**Prompt**: Only the lines from the one containing "The image size is (1117, 1092)." through the last line below belong in your copy; transcribe them exactly and omit any pictures.

**Source data**:
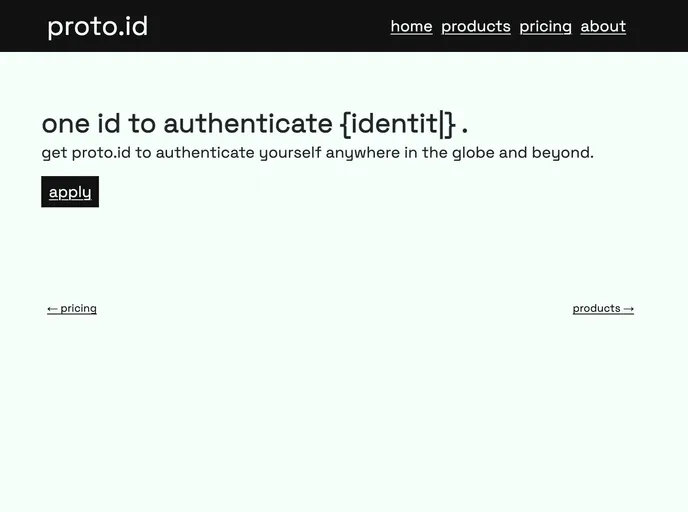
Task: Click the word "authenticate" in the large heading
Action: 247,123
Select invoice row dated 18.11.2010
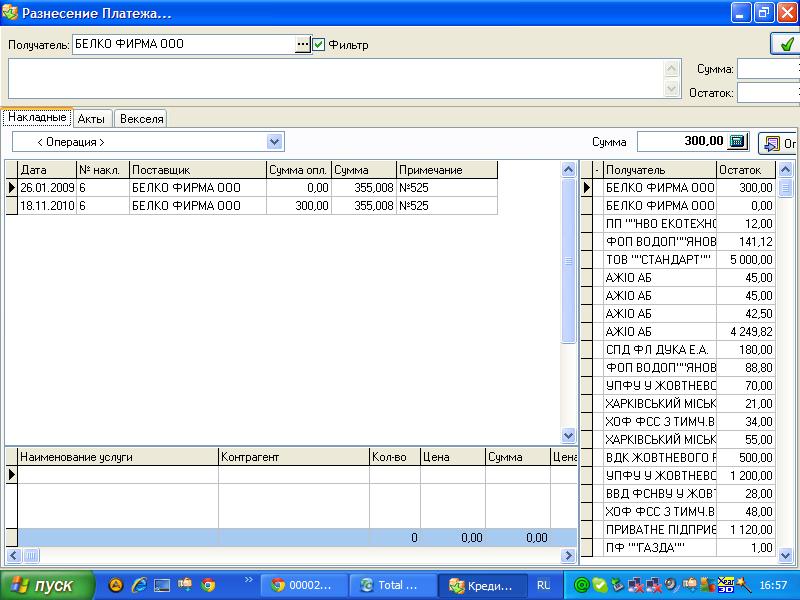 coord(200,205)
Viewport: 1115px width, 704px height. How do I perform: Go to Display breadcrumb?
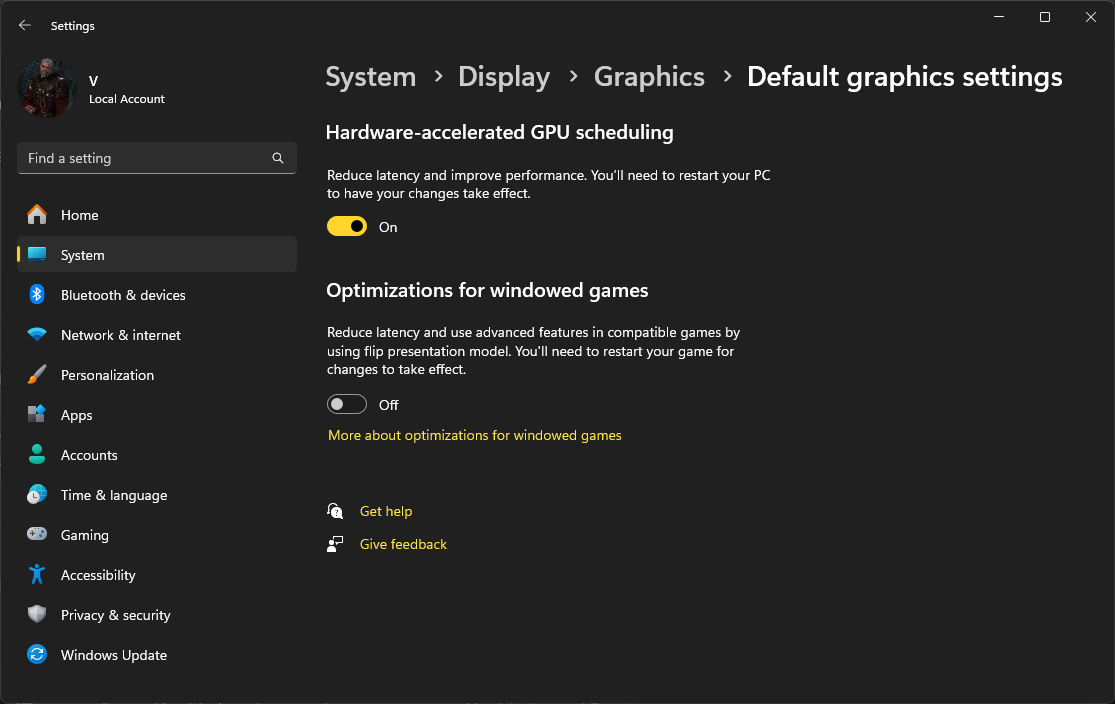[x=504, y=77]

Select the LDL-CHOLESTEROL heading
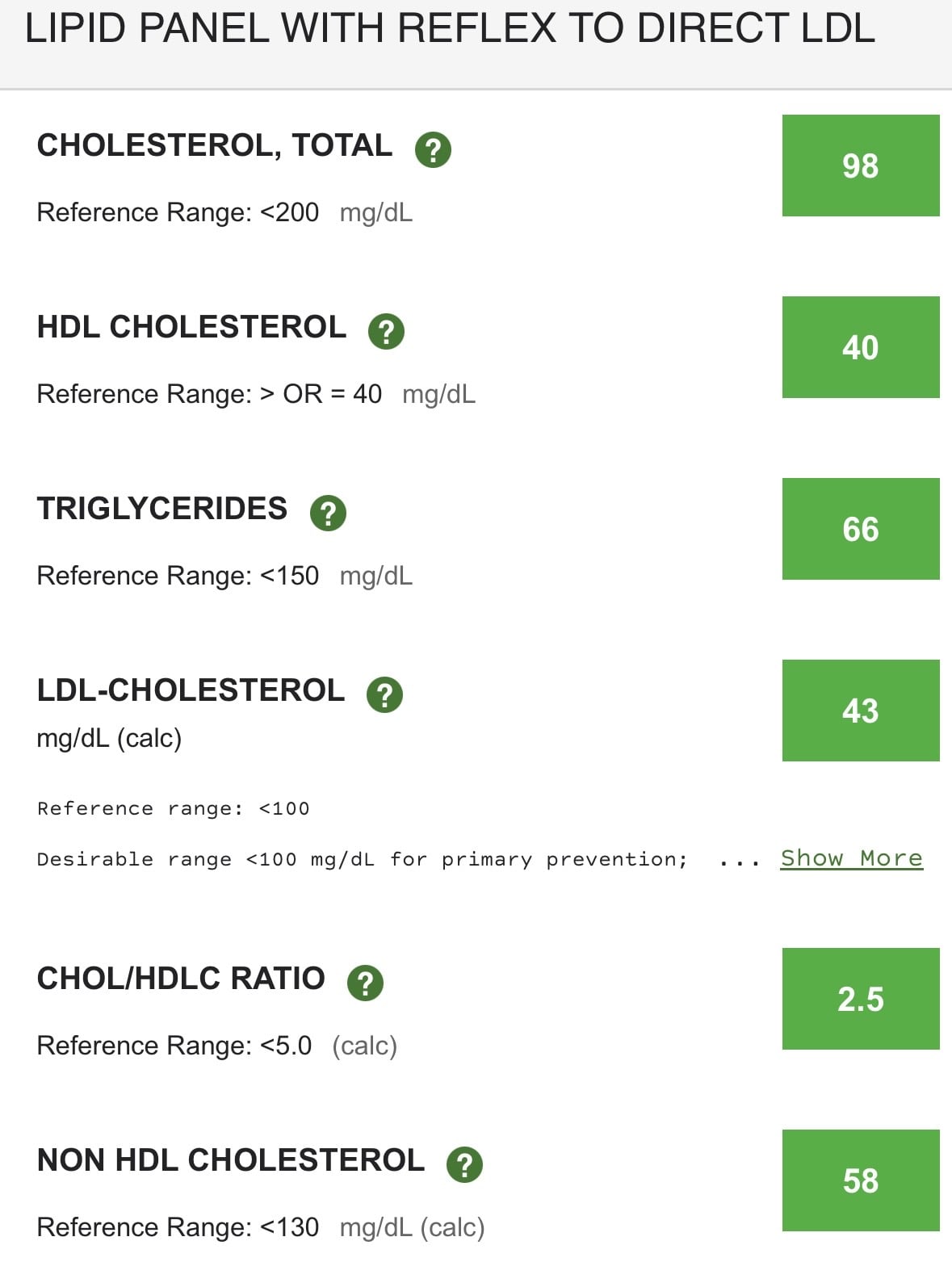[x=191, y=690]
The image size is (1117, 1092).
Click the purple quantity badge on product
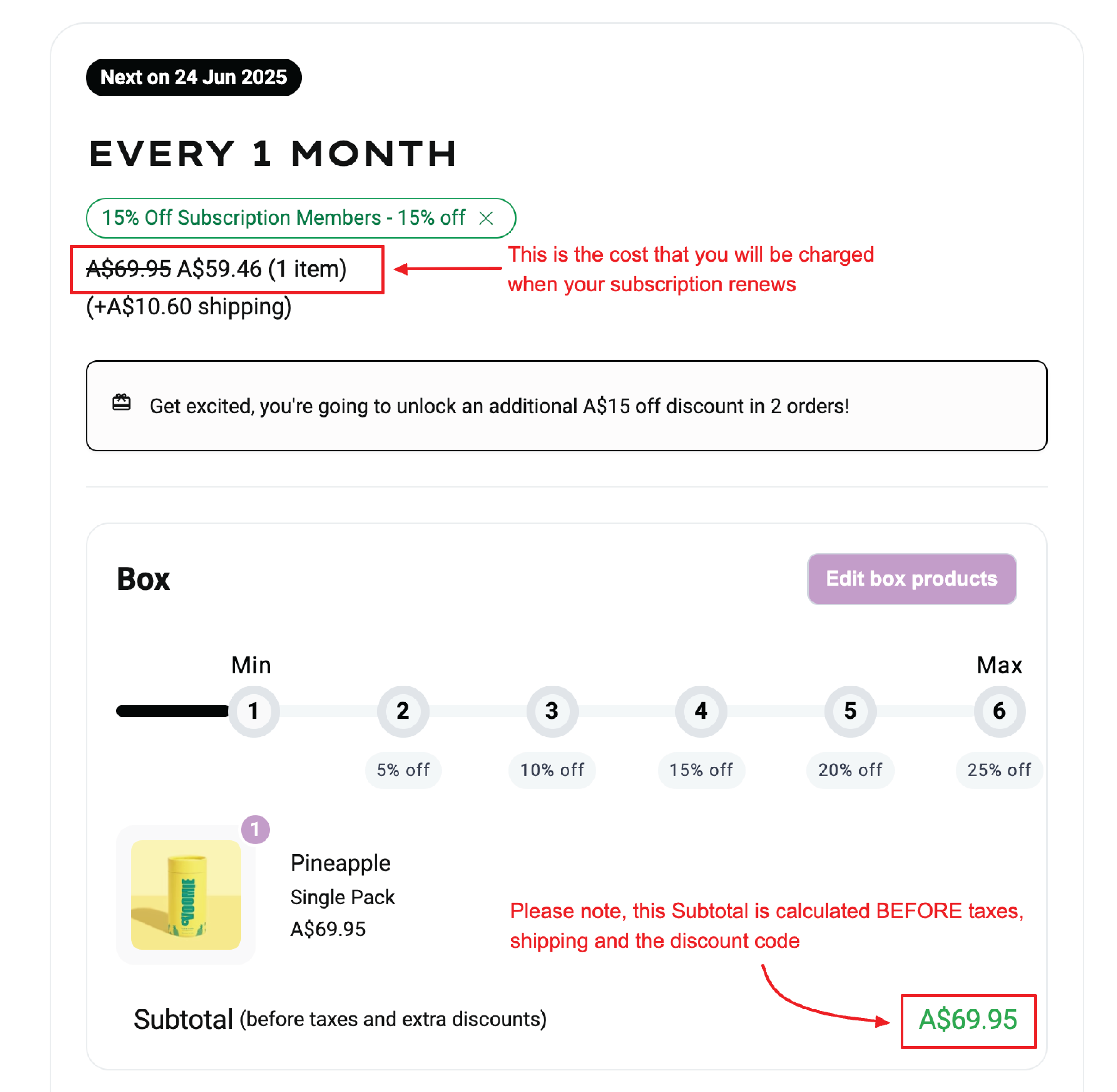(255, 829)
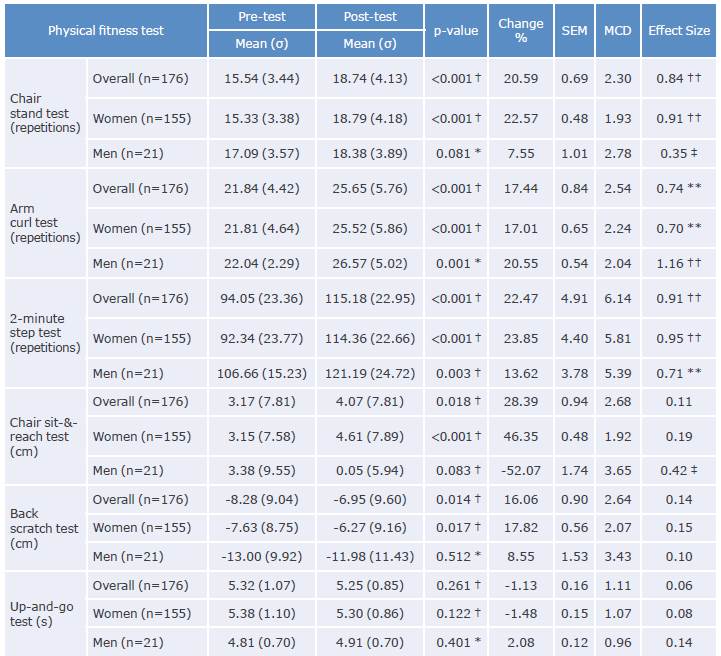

**Exercise result**:
The image size is (1117, 1092).
Click the purple quantity badge on product
(255, 829)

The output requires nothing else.